======== Excerpted data ========
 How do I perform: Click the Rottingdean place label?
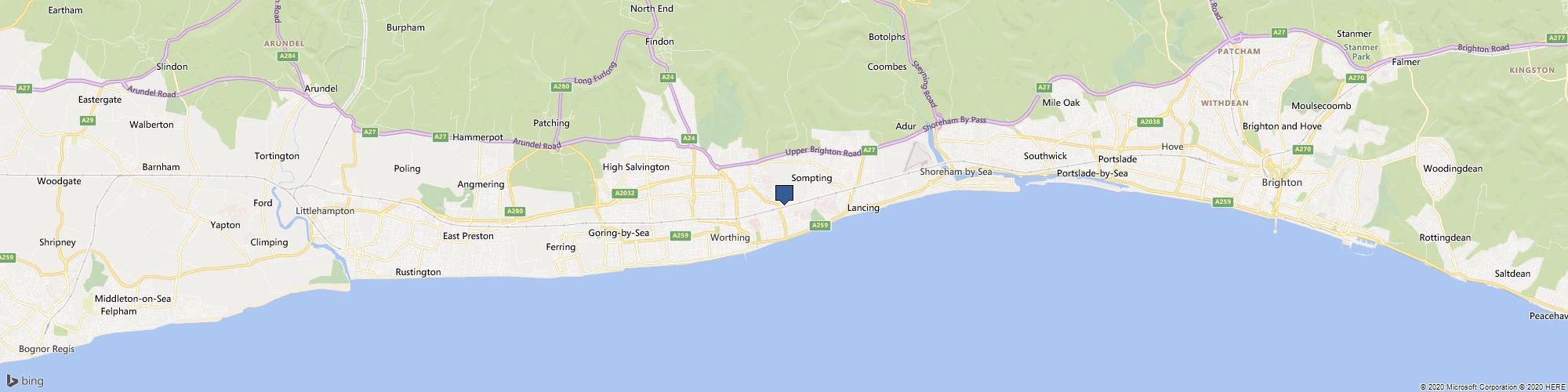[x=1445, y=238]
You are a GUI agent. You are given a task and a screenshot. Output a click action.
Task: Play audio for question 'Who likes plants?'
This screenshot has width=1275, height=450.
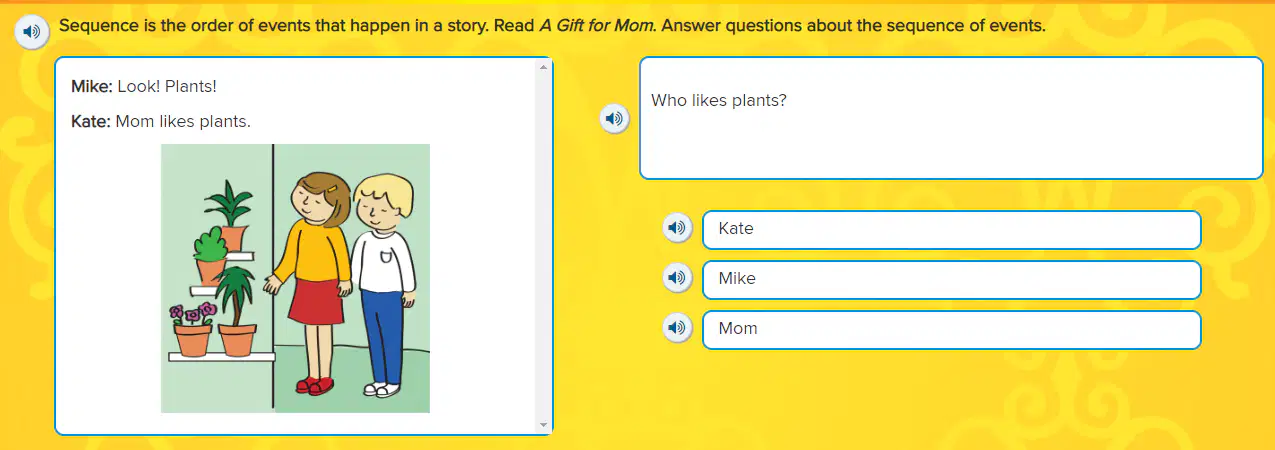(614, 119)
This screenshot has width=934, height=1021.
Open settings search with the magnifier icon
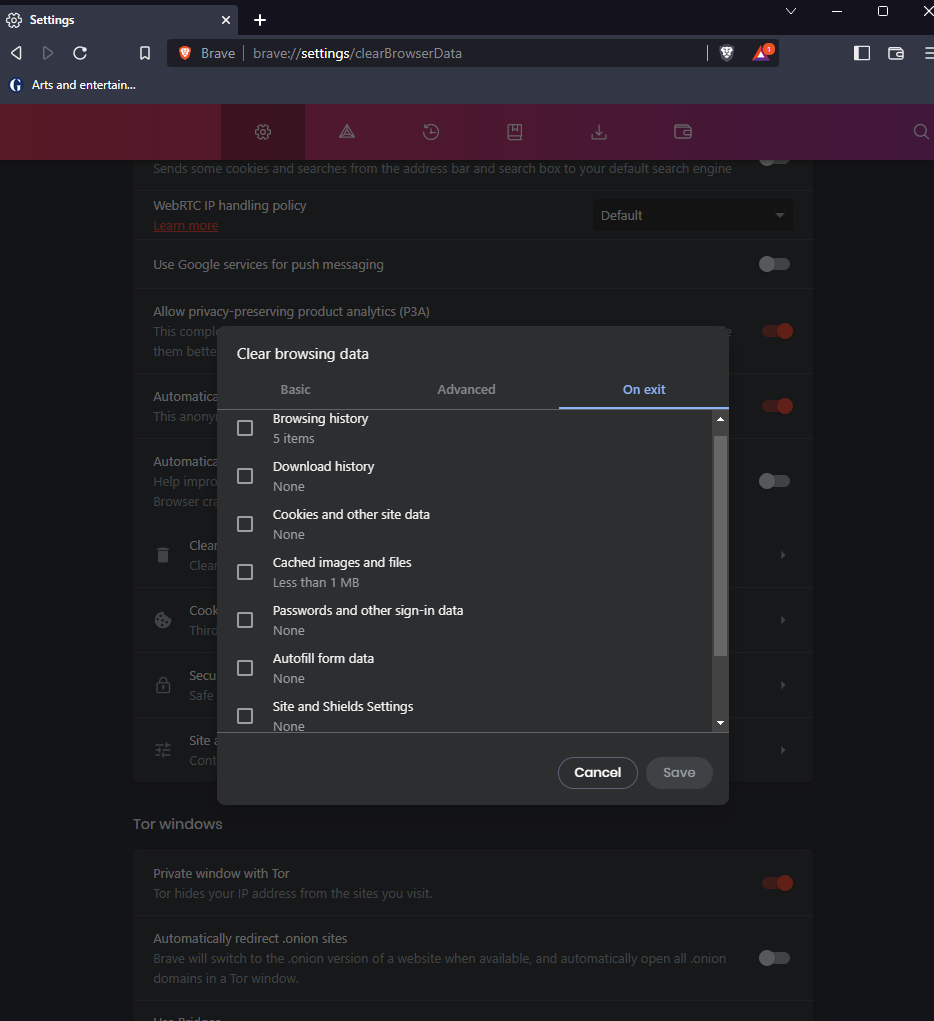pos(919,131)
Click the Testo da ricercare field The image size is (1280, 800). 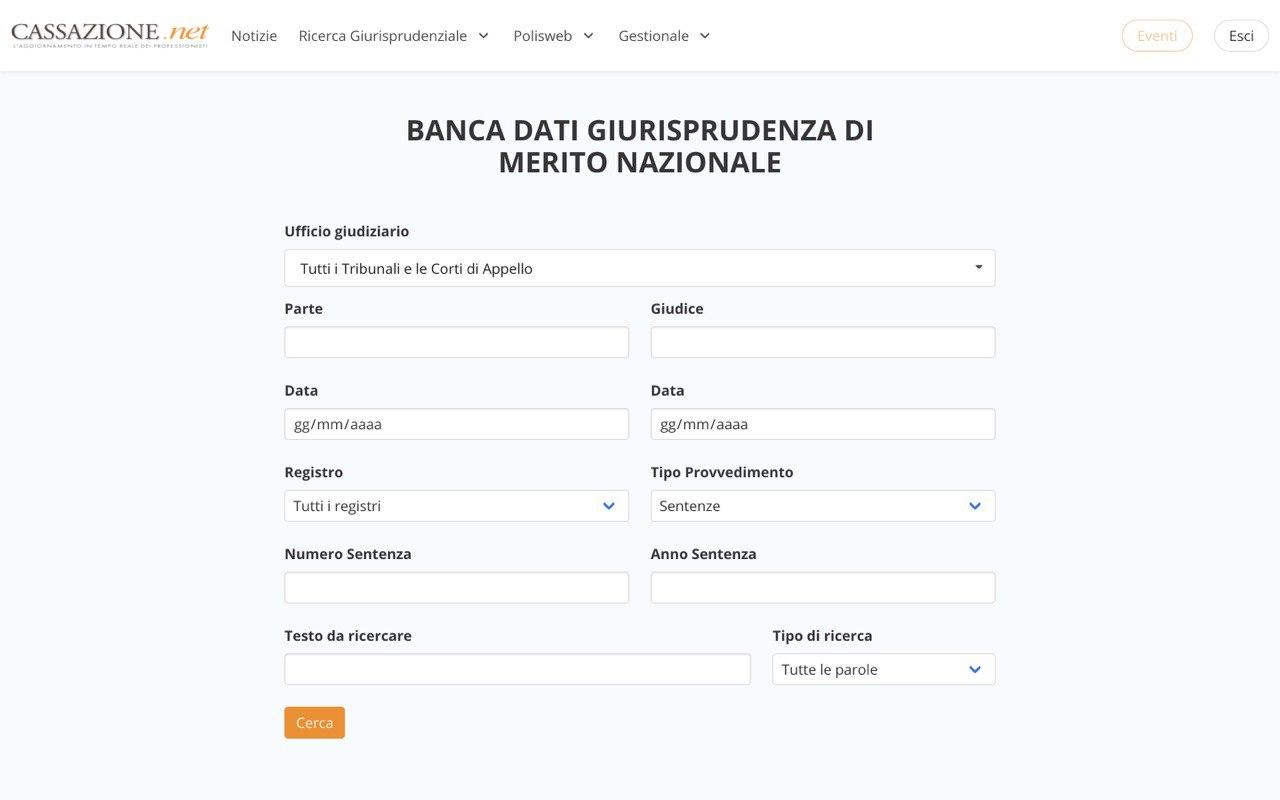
========
**What needs to be done**
Reproduce every line of the entries above, requests included, multiplying each answer coordinate by 1.85 and rounding it to a whole number with halves rounded up. Leave the pictures out.

**Full output**
 How do I perform: Click the Rottingdean place label?
[x=2673, y=440]
You are a GUI agent. You are given a task and a screenshot. Output a click action.
Task: Play audio for question 'Who likes plants?'
This screenshot has width=1275, height=450.
(1136, 220)
This screenshot has width=934, height=1021.
Open settings search with the magnifier icon
pos(1700,242)
Click the Testo da ricercare field The image size is (1280, 800). 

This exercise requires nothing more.